- **EXTRAIT DU DOCUMENT**:
A l’issue de son audition le 30 juin 2023, M. [O] estime le temps où il effectue des mouvements ou maintien son l’épaule droite sans soutien en abduction avec un angle supérieur ou égal à 60° à plus de deux heures par jours en cumulé voire trois heures (« sur une journée de travail, je pense avoir mon bras droit décollé plus de 2 heures par jour en cumulés mais je pense environ 3h »).

La société [5] a, pour sa part, indiqué que le temps passé par le salarié avec le bras droit décollé à plus de 60° pouvait atteindre 1 heure par jour en cumulé maximum après avoir dans un premier temps indiqué que le salarié ne faisait aucun mouvement pathologique dans le cadre de ses fonctions.

A regard des renseignements qui ont été transmis à la caisse, celle-ci a considéré que M. [O] remplissait les conditions d’exposition au risque décrites dans le tableau 57 A des maladies professionnelles.

Il apparaît en effet que le salarié a effectué les gestes pathologiques lors des opérations de guidage (à raison de trois toupies par heure qui avancent tous les 20 cm) mais également lors des travaux d’aide maçonnerie (2 à 4h par jour).

Il ressort ainsi de l’ensemble de ces éléments que la caisse rapporte suffisamment la preuve que la condition tenant à l’exposition du salarié au risque, requise par le tableau 57 A, est bien remplie pour l’épaule droite de l’assuré.

Dès lors, il y a lieu de déclarer opposable à la société [5] la décision de la caisse en date du 25 juillet 2023 prenant en charge, au titre de la législation sur les risques professionnels, la maladie déclarée le 25 mars 2023 par M. [O] au titre d’une « tendinopathie chronique de la coiffe des rotateurs de l’épaule droite » inscrite dans le tableau 57 « affections périarticulaires provoquées par certains gestes et postures de travail ».

. Sur les frais du procès
Sur les dépens

Aux termes de l’article 696 du code de procédure civile, la partie perdante est condamnée aux dépens, à moins que le juge, par décision motivée, n’en mette la totalité ou une fraction à la charge d’une autre partie.

La société [5], partie perdante, est condamnée aux dépens de l’instance.

Sur l’article 700 du code de procédure civile

Aux termes de l’article 700 du code de procédure civile, le juge condamne la partie tenue aux dépens ou qui perd son procès à payer à l’autre partie la somme qu’il détermine, au titre des frais exposés et non compris dans les dépens. Dans tous les cas, le juge tient compte de l’équité ou de la situation économique de la partie condamnée. Il peut, même d’office, pour des raisons tirées des mêmes considérations, dire qu’il n’y a pas lieu à ces condamnations.

- **COMMENT PROCÉDER**: Rédigez la suite de l'extrait de jugement sur la maladie professionnelle de l'épaule droite, en reprenant après sa dernière phrase.

- **Données enregistrées**:
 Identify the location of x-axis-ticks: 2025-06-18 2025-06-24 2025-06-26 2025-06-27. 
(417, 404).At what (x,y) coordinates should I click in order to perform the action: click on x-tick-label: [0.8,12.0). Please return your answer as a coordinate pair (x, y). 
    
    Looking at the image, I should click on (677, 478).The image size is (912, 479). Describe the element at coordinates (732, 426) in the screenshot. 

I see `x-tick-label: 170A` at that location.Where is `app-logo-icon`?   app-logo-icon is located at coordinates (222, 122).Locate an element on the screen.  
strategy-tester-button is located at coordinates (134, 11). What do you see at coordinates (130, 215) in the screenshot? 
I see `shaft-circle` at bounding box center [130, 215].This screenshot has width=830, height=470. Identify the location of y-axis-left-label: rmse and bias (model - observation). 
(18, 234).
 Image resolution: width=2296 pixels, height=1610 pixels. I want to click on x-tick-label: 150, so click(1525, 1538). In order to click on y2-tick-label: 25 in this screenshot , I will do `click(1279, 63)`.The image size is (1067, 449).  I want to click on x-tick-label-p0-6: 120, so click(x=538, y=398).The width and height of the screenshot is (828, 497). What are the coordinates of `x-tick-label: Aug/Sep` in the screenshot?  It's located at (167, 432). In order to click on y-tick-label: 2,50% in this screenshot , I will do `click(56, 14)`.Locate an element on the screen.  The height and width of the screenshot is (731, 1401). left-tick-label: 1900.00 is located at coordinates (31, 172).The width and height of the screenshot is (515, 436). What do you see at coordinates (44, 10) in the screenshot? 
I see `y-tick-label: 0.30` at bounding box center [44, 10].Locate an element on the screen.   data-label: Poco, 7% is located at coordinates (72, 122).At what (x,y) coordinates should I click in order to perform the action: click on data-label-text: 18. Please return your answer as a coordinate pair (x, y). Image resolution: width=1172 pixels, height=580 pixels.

- **RÉSULTAT OBTENU**:
Au regard de la solution apportée au litige et des circonstances de l’espèce, il est équitable de débouter l’ensemble des parties de leurs demandes formulées au titre de l’article 700 du code de procédure civile.

Sur l’exécution provisoire

Aux termes de l’article R142-10-6 du code de la sécurité sociale le tribunal peut ordonner l’exécution par provision de toutes ses décisions. Les décisions relatives à l’indemnité journalière sont, nonobstant appel, exécutoires par provision pour l’indemnité échue depuis l’accident jusqu’au trentièmes qui suit l’appel.

En l’espèce, rien ne justifie d’assortir le présent jugement de l’exécution provisoire.

PAR CES MOTIFS

Le tribunal, statuant publiquement, par mise à disposition au greffe, par jugement contradictoire et en premier ressort,

ORDONNE la jonction des affaires enrôlées sous les n° RG 24/00562 et 24/00571 sous le numéro unique RG 24/00562,

DECLARE opposable à la société [5] la décision de la caisse primaire d’assurance maladie de l’Aube en date du 25 juillet 2023 prenant en charge, au titre de la législation sur les risques professionnels, la maladie déclarée le 25 mars 2023 par M. [L] [O] au titre d’une « tendinopathie chronique de la coiffe des rotateurs de l’épaule droite » inscrite dans le tableau 57 « affections périarticulaires provoquées par certains gestes et postures de travail ».

CONDAMNE la société [5] aux entiers dépens,

DEBOUTE les parties de leur demande sur le fondement des dispositions de l’article 700 du code de procédure civile,

DIT n’y avoir lieu au prononcé de l’exécution provisoire.